On the other hand, the assumption that the cost of decarbonizing the economy will be linear with percentage reduction is also very dubious. The cheapest, easiest economic activities will decarbonize first, meaning it will require a higher carbon tax rate per percentage reduction in emissions for each successive percentage point reduction. It is my hope (and a reasonable hope) that the fall in cost due to technological gain and some economies of scale will be more rapid than the rise in price that would occur if technology remained stagnant. That, however, is certainly not guaranteed. This last point is not a criticism of your rebuttal in that (I believe) Monckton assume linearity as well, so it is perfectly acceptable to accept his assumption in showing the fallacy in his calculation.
Finally, to be consistent we must include as part of the cost of action the cost of adaption to the committed warming. The choice is between policies of mitigation plus adaption to committed warming, or adaption to the full warming without mitigation (or some alternative policy within that range). This does not help Monckton’s argument very much in that he places such a ridiculously low value on the cost of adaption. It does, however, slightly increase your upper limit.
Tom, I suspect you’re probably right. I would agree that it is all going to be much more complicated than any simple calculation would indicate. As you mention there are various factors such as probably reductions in the cost of renewables, the likely increased cost of fossil fuels and that the effect of a tax will likely not be linear.

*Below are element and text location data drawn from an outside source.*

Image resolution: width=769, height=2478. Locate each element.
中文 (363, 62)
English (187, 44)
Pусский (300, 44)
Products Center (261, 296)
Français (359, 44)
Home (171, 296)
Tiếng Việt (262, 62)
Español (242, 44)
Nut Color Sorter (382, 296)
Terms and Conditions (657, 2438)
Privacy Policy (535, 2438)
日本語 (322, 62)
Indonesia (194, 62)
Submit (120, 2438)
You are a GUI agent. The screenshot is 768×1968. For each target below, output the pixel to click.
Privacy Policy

I should probably also have made clearer that I was simply referring to the revenue associated with a carbon tax. You’re right that even if the revenue was to be low (because emissions were low) there would be costs associated with changing to a low-carbon economy that would probably be comparable to or maybe slightly higher than the maximum possible revenues associated with a carbon tax. Despite this, we’re still nowhere near the 50-to-1 or 100-to-1 claimed by Topher Field and WUWT.
Actually Tom, maybe you can enlighten me about something. A basic back of the envelope calculation would suggest that at least 10% of the world economy is associated with providing energy (based on how much I think I pay for various different forms of energy). Given that, we’re spending about $7 trillion per year on energy. Hence, if we think $14 trillion per year could allow us to transform to a low carbon economy, we’re at roughly a factor of 2. Given various uncertainties, maybe one could argue that it ultimately sounds like it would end up being about the same. Of course, this is my basic – probably wrong – calculation. Maybe you have more insight with regards to this.

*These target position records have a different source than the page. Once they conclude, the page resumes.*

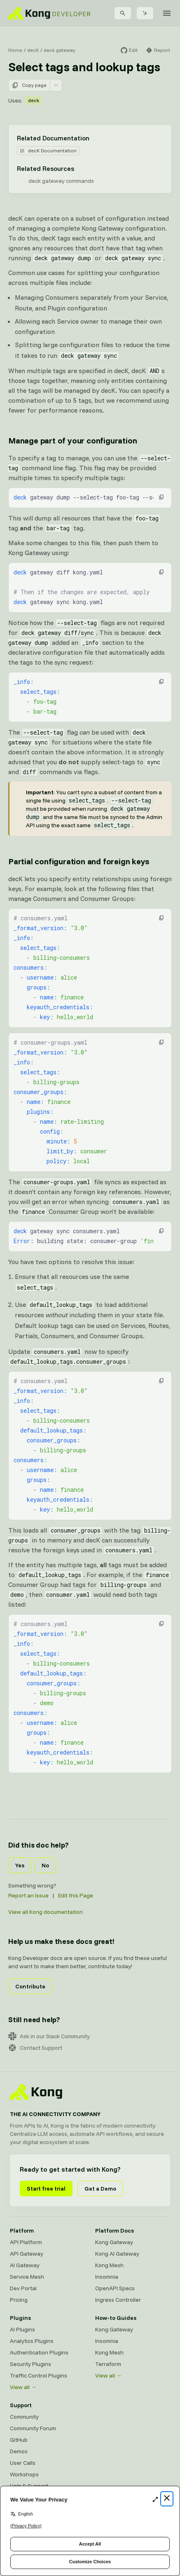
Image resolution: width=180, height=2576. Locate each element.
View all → (23, 2387)
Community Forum (33, 2428)
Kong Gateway (114, 2242)
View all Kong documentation (45, 1912)
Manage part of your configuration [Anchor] (72, 440)
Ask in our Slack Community (49, 2036)
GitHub (19, 2439)
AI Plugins (22, 2329)
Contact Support (35, 2048)
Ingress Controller (118, 2299)
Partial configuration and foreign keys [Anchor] (78, 861)
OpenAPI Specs (115, 2288)
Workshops (24, 2474)
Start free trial (46, 2188)
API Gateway (26, 2253)
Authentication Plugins (39, 2352)
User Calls (22, 2462)
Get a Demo (100, 2188)
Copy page (29, 85)
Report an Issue (28, 1895)
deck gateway (59, 50)
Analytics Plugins (32, 2341)
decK (33, 50)
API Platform (26, 2242)
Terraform (108, 2364)
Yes (19, 1865)
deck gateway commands (61, 180)
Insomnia (106, 2276)
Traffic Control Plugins (38, 2375)
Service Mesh (27, 2276)
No (45, 1865)
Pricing (19, 2299)
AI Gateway (25, 2265)
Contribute (30, 1986)
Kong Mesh (109, 2265)
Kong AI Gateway (117, 2253)
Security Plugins (30, 2364)
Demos (19, 2451)
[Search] (122, 13)
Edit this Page (75, 1895)
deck (33, 100)
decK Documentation (48, 150)
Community (24, 2416)
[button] (161, 497)
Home (15, 50)
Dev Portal (23, 2288)
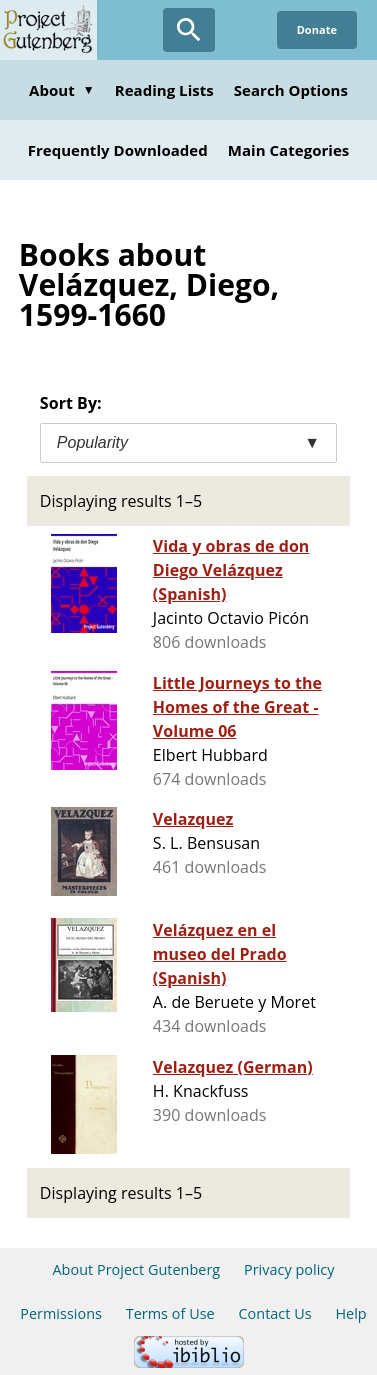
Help (350, 1313)
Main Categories (289, 150)
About (62, 90)
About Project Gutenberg (136, 1269)
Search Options (291, 90)
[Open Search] (189, 30)
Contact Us (274, 1313)
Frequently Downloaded (118, 150)
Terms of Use (170, 1313)
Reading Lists (164, 90)
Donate (317, 29)
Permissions (61, 1313)
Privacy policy (289, 1269)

Any attempt at mitigation is futile while China and India are going full steam ahead with coal fired power. All of our reductions will be more than offset by their increases. It’s a lot of financial pain for no climate gain. Take a serious look at the emissions growth for these two countries and you’ll see that it’s not possible for us to stabilise global CO2 levels, regardless of the cuts we make. 50 to 1 may be a fair long term estimate as we’re going to be constantly urged to throw more and more money into this money-pit.
Doing nothing costs nothing, which means plenty of money available for adaptation, and then we’ll only need to spend money on the actual necessary adaptations.
You’re assuming, of course, that spending anything on mitigation is absolutely wasted rather than potentially developing new technologies, creating jobs and advancing our economies.
Do nothing costs the earth.
Indeed, that’s the concern. There was a quote in hotWhopper comment, attributed to George Carlin, that went “The planet’s fine. It’s the people who are f**ked”.